Rowan Williams, the Archbishop of Canterbury, is uncomfortable. The killing of Osama Bin Laden prompted this revelation from the man-of-the-cloth’s man-of-the-cloth. But more particularly, he was referring to certain inconsistencies in the story regarding that killing; at first the White House told the world Bin Laden was armed, then that he was unarmed.
Dr Williams’ reaction to this, as quoted by the BBC, was: "I think the killing of an unarmed man is always going to leave a very uncomfortable feeling because it doesn't look as if justice is seen to be done. In those circumstances I think it's also true that the different versions of events that have emerged in recent days have not done a great deal to help.”

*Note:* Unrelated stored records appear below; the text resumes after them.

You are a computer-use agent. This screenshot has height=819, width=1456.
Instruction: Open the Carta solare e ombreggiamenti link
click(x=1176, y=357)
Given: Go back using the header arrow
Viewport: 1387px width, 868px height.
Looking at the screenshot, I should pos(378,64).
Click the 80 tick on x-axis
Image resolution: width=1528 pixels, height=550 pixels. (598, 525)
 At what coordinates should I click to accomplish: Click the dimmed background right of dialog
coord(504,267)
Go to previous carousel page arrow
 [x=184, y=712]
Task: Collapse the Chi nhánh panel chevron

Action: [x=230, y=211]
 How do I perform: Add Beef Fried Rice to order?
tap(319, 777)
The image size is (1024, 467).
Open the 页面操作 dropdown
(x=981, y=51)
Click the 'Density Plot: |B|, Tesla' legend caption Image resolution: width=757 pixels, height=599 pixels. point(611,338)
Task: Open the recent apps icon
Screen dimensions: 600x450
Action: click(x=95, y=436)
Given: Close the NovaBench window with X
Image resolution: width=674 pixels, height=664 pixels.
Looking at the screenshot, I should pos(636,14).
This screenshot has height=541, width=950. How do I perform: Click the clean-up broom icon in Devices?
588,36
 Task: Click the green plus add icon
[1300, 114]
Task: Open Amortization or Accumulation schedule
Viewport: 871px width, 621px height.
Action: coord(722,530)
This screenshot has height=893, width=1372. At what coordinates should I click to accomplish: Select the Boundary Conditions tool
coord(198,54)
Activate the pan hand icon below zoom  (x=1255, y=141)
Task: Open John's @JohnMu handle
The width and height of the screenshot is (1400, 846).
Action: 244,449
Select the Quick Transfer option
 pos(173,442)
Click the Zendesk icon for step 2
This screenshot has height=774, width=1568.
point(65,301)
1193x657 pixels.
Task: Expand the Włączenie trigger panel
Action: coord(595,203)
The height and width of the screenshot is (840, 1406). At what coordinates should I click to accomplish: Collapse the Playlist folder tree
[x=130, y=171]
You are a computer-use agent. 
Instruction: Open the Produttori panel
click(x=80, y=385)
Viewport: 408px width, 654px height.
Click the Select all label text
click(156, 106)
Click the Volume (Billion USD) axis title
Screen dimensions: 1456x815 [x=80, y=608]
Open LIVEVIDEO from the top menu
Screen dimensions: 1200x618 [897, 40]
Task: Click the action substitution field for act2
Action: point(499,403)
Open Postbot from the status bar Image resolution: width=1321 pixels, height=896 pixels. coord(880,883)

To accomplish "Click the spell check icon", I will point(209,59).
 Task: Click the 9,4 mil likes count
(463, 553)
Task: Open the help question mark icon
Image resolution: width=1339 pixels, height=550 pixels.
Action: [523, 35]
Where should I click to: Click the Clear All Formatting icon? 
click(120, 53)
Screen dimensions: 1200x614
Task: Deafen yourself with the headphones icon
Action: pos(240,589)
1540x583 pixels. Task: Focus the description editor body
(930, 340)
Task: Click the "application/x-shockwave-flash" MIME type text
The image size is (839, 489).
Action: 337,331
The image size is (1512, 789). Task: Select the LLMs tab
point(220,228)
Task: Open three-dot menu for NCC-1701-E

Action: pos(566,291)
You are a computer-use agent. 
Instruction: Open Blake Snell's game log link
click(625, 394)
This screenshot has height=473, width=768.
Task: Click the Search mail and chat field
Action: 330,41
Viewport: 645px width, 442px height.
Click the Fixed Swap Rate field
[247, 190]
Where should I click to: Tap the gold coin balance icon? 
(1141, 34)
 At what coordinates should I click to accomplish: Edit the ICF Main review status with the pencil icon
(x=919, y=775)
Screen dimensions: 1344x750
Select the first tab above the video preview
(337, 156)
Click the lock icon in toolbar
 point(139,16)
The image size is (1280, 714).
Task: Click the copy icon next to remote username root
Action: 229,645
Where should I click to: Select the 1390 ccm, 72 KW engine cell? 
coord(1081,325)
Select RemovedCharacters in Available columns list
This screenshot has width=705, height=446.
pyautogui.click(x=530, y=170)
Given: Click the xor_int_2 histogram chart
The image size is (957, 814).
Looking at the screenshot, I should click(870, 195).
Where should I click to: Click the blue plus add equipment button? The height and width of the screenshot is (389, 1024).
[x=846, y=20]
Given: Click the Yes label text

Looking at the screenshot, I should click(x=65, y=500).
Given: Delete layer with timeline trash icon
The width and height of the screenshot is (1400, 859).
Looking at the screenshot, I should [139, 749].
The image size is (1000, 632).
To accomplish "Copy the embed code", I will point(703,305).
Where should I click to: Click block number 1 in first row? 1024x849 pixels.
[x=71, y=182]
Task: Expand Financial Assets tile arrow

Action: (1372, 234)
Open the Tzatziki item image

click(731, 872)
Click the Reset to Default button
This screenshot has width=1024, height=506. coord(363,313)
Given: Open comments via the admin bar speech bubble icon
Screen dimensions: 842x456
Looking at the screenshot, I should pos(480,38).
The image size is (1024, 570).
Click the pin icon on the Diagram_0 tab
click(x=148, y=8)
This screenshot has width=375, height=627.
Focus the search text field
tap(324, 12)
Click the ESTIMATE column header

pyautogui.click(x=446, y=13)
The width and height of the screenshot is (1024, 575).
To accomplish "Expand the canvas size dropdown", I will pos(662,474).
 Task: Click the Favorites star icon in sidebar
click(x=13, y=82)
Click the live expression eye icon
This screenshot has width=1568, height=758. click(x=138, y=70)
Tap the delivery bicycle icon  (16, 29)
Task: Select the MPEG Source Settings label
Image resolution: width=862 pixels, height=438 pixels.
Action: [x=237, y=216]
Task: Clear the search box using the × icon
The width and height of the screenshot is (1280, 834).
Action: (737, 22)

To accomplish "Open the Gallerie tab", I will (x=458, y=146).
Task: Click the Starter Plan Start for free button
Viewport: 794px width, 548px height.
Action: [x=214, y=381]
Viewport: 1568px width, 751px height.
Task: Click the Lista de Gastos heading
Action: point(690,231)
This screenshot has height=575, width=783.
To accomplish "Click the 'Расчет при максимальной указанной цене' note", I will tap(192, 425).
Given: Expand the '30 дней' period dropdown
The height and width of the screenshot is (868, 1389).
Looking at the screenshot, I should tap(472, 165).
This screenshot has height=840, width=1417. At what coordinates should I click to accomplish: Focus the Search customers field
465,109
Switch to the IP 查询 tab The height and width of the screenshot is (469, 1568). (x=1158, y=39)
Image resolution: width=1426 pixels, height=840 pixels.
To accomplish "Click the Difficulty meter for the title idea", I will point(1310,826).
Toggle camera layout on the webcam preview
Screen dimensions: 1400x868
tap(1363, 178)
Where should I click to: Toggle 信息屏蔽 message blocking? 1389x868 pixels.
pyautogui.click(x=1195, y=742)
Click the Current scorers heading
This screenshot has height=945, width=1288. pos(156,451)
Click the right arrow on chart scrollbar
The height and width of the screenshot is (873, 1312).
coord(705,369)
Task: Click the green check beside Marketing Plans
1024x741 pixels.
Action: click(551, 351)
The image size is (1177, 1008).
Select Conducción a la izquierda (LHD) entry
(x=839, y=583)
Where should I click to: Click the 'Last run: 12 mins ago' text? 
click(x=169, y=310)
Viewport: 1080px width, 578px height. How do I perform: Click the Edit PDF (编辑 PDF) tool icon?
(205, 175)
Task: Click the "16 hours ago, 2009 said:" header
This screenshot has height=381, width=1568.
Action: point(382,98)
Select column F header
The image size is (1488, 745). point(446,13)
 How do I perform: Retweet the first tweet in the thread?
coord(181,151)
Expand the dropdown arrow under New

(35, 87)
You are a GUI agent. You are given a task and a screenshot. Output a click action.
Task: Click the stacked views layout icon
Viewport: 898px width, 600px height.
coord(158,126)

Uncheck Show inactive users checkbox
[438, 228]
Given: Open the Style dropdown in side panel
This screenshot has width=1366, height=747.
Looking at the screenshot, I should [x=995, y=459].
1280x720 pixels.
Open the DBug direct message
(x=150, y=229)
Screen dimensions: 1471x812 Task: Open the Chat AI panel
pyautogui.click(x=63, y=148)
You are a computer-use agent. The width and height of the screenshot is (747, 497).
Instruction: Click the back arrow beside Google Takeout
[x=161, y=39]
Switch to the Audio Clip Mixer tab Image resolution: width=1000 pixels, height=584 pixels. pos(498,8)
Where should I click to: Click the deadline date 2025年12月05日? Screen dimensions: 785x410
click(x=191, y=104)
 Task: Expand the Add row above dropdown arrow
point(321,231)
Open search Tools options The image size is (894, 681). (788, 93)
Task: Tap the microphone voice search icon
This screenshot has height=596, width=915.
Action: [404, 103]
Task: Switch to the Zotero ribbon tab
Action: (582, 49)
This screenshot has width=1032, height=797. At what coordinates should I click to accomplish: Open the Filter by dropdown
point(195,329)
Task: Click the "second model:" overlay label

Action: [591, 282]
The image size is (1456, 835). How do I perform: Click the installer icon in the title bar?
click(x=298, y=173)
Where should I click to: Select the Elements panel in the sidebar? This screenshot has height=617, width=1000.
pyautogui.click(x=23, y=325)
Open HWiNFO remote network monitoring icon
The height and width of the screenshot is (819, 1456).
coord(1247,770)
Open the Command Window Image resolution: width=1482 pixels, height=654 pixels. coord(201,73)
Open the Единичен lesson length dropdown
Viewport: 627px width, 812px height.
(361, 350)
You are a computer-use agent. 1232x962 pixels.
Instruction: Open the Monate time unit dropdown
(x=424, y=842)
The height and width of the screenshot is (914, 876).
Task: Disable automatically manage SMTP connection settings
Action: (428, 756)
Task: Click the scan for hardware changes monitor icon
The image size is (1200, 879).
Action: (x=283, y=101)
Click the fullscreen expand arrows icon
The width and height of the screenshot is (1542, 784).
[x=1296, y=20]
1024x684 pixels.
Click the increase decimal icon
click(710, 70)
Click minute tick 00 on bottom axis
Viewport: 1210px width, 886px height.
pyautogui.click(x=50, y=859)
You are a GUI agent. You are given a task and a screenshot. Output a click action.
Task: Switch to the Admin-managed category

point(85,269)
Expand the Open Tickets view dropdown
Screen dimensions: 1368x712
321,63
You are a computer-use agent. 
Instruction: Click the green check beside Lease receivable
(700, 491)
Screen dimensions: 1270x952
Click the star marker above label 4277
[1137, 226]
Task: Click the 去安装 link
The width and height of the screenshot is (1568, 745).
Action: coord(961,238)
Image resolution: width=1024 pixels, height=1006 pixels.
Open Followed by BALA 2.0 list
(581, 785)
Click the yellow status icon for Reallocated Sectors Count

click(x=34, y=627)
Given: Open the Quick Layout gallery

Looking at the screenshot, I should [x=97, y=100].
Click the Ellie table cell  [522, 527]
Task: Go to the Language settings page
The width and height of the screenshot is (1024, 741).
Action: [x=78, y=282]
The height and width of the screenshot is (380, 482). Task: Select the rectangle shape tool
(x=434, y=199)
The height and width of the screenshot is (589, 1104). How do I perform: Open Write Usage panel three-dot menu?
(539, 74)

Getting to the heart of the matter quickly and being able to determine, often amid a great deal of confusion, the right course of action, is not easy and it’s not something everyone can do. It’s a rare chance for someone in PR to tell the top brass to sit quietly and pay attention.
I can’t be the only person who has always thought the White House and the Pentagon would be stuffed to the rafters with the keenest minds in the comms world.
It’s easy to understand the difficulties in getting reliable information out of a combat zone. Life-or-death split-second decisions don’t leave much scope for a thorough assessment of a situation before events start to take over, and in the aftermath it can take time to gather information, hear the accounts of the military personnel that were involved and so on.
Which is why the later version of the story released by the White House is the one we should, probably, put more faith in.
But it begs a question – why release the story at all before verifiable information had been received?
There was a lot said in the aftermath of Bin Laden’s demise about Twitter having broken the news. A friend of mine said something to this effect… I may have read about Bin Laden’s death first on Twitter but I went to the TV news for verification.
After all, how many fake deaths have been ‘announced’ in 140 characters or less?
The title of this piece, go ugly early, is a phrase relayed to me by someone I know who was in the US Army in Afghanistan, as part of the comms team. He was alluding to a principle that applies in crisis comms generally… get the story out first – before anyone else does – and stay in control of the message.
However unreliable the millions of sources on Twitter may be, its capacity for dissemination remains. One of the consequences is that for someone in my line of work, whether in Windsor or the White House, you have to assume that someone somewhere knows something and if you don’t go ugly early they might.